Talk about the process of recording your album. Are there any tips and trick that you could pass on?
For me, recording just about always starts with playing along to a click track. Since we all recorded our parts at various times in various places, it wouldn’t have been possible without a click track. I remember WatchTower recorded ‘Control And Resistance’ without a click. Looking back at that I just think “Wow, that was nuts!”. But that’s how we did it. Guitars and bass were scratch tracked while we were playing as a band, and we only kept the drums. Then Doug and I went in an after and rerecorded guitars and bass. For the Blotted recordings, Alex was nearly done recording his bass tracks before we even knew who was going to be playing drums.
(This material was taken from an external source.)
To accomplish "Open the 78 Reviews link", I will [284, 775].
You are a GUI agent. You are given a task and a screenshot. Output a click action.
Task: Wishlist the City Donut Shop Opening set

I was about halfway done with my rhythm tracks when Charlie came on board. Alex records on his laptop, I record at my ‘home studio’ and Charlie also has a studio at his place. I didn’t write or record any guitar solos or melodies until drums were recorded because the feel always changes when going from programming to real drums. I compiled all of the tracks over here, mixed it and did all of the production work.
What’s kinda cool for me is when I listen to the CD - it sounds like we are in total sync, yet the 3 of us have never been in the same room together. We are planning on getting together for a few live rehearsals soon, then possibly doing some shows, depending on our schedules. We are getting lots of invites, and it would be all too cool if we could take them up.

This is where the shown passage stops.